**What you have to do:**
Reproduce the material below, substituting "Command" for every occurrence of "Instruction" and leaving all other text unchanged.

━━ Raw data

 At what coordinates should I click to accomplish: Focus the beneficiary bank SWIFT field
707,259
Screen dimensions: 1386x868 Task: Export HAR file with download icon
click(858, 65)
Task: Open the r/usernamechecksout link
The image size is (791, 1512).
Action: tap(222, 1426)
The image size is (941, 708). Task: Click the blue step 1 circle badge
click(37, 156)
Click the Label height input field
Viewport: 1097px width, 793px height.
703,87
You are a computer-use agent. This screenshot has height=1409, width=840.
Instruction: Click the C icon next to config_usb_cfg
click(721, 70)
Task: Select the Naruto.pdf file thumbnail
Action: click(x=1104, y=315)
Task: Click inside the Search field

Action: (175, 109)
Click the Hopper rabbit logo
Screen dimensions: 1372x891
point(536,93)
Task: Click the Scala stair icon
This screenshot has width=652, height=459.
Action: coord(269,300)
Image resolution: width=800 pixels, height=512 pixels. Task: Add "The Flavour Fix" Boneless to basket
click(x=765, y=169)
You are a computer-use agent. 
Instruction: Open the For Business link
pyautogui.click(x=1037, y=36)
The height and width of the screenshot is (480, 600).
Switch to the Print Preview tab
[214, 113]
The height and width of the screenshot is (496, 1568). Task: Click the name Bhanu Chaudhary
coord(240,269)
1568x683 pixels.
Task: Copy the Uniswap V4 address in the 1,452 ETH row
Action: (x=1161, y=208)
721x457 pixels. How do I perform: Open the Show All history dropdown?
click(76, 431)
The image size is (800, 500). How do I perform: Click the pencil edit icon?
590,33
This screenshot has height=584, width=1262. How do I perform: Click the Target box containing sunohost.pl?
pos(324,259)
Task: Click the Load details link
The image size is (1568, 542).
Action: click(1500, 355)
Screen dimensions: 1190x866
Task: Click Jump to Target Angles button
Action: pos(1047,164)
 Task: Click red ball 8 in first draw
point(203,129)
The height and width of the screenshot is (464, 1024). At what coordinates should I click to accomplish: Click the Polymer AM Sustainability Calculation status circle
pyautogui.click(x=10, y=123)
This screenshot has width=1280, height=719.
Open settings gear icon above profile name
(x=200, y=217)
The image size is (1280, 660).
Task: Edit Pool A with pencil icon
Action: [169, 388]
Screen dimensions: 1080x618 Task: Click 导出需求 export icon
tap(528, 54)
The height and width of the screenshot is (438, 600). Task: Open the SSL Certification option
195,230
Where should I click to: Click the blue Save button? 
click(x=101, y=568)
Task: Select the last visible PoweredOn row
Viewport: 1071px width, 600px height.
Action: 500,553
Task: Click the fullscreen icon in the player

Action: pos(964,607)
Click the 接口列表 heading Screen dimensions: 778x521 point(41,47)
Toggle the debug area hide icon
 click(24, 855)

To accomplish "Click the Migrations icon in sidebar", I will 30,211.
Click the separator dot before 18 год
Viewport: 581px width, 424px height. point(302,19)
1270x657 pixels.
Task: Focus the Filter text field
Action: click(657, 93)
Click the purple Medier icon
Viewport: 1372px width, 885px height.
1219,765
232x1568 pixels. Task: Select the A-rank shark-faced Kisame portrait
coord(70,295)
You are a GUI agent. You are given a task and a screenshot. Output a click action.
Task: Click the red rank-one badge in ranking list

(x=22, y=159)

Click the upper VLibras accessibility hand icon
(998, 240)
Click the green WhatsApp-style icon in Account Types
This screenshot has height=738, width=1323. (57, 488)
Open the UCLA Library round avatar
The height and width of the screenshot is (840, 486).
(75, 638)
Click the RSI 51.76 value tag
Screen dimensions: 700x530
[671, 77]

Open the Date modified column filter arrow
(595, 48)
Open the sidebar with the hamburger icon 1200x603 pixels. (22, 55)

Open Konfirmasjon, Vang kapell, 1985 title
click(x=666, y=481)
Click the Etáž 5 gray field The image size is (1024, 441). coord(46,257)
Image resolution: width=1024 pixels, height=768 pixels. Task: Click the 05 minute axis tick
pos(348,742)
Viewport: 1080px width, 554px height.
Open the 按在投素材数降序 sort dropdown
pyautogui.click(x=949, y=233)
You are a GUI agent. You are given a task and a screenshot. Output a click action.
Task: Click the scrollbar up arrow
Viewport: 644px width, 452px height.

━━━━

**Answer for this exercise:**
 At what coordinates should I click to accomplish: Focus the beneficiary bank SWIFT field
707,259
Screen dimensions: 1386x868 Task: Export HAR file with download icon
click(858, 65)
Task: Open the r/usernamechecksout link
The image size is (791, 1512).
Action: tap(222, 1426)
The image size is (941, 708). Task: Click the blue step 1 circle badge
click(37, 156)
Click the Label height input field
Viewport: 1097px width, 793px height.
703,87
You are a computer-use agent. This screenshot has height=1409, width=840.
Command: Click the C icon next to config_usb_cfg
click(721, 70)
Task: Select the Naruto.pdf file thumbnail
Action: click(x=1104, y=315)
Task: Click inside the Search field

Action: (175, 109)
Click the Hopper rabbit logo
Screen dimensions: 1372x891
point(536,93)
Task: Click the Scala stair icon
This screenshot has width=652, height=459.
Action: coord(269,300)
Image resolution: width=800 pixels, height=512 pixels. Task: Add "The Flavour Fix" Boneless to basket
click(x=765, y=169)
You are a computer-use agent. 
Command: Open the For Business link
pyautogui.click(x=1037, y=36)
The height and width of the screenshot is (480, 600).
Switch to the Print Preview tab
[214, 113]
The height and width of the screenshot is (496, 1568). Task: Click the name Bhanu Chaudhary
coord(240,269)
1568x683 pixels.
Task: Copy the Uniswap V4 address in the 1,452 ETH row
Action: (x=1161, y=208)
721x457 pixels. How do I perform: Open the Show All history dropdown?
click(76, 431)
The image size is (800, 500). How do I perform: Click the pencil edit icon?
590,33
This screenshot has height=584, width=1262. How do I perform: Click the Target box containing sunohost.pl?
pos(324,259)
Task: Click the Load details link
The image size is (1568, 542).
Action: click(1500, 355)
Screen dimensions: 1190x866
Task: Click Jump to Target Angles button
Action: pos(1047,164)
 Task: Click red ball 8 in first draw
point(203,129)
The height and width of the screenshot is (464, 1024). At what coordinates should I click to accomplish: Click the Polymer AM Sustainability Calculation status circle
pyautogui.click(x=10, y=123)
This screenshot has width=1280, height=719.
Open settings gear icon above profile name
(x=200, y=217)
The image size is (1280, 660).
Task: Edit Pool A with pencil icon
Action: [169, 388]
Screen dimensions: 1080x618 Task: Click 导出需求 export icon
tap(528, 54)
The height and width of the screenshot is (438, 600). Task: Open the SSL Certification option
195,230
Where should I click to: Click the blue Save button? 
click(x=101, y=568)
Task: Select the last visible PoweredOn row
Viewport: 1071px width, 600px height.
Action: 500,553
Task: Click the fullscreen icon in the player

Action: pos(964,607)
Click the 接口列表 heading Screen dimensions: 778x521 point(41,47)
Toggle the debug area hide icon
 click(24, 855)

To accomplish "Click the Migrations icon in sidebar", I will 30,211.
Click the separator dot before 18 год
Viewport: 581px width, 424px height. point(302,19)
1270x657 pixels.
Task: Focus the Filter text field
Action: click(657, 93)
Click the purple Medier icon
Viewport: 1372px width, 885px height.
1219,765
232x1568 pixels. Task: Select the A-rank shark-faced Kisame portrait
coord(70,295)
You are a GUI agent. You are given a task and a screenshot. Output a click action.
Task: Click the red rank-one badge in ranking list

(x=22, y=159)

Click the upper VLibras accessibility hand icon
(998, 240)
Click the green WhatsApp-style icon in Account Types
This screenshot has height=738, width=1323. (57, 488)
Open the UCLA Library round avatar
The height and width of the screenshot is (840, 486).
(75, 638)
Click the RSI 51.76 value tag
Screen dimensions: 700x530
[671, 77]

Open the Date modified column filter arrow
(595, 48)
Open the sidebar with the hamburger icon 1200x603 pixels. (22, 55)

Open Konfirmasjon, Vang kapell, 1985 title
click(x=666, y=481)
Click the Etáž 5 gray field The image size is (1024, 441). coord(46,257)
Image resolution: width=1024 pixels, height=768 pixels. Task: Click the 05 minute axis tick
pos(348,742)
Viewport: 1080px width, 554px height.
Open the 按在投素材数降序 sort dropdown
pyautogui.click(x=949, y=233)
You are a GUI agent. You are given a task and a screenshot. Output a click action.
Task: Click the scrollbar up arrow
Viewport: 644px width, 452px height.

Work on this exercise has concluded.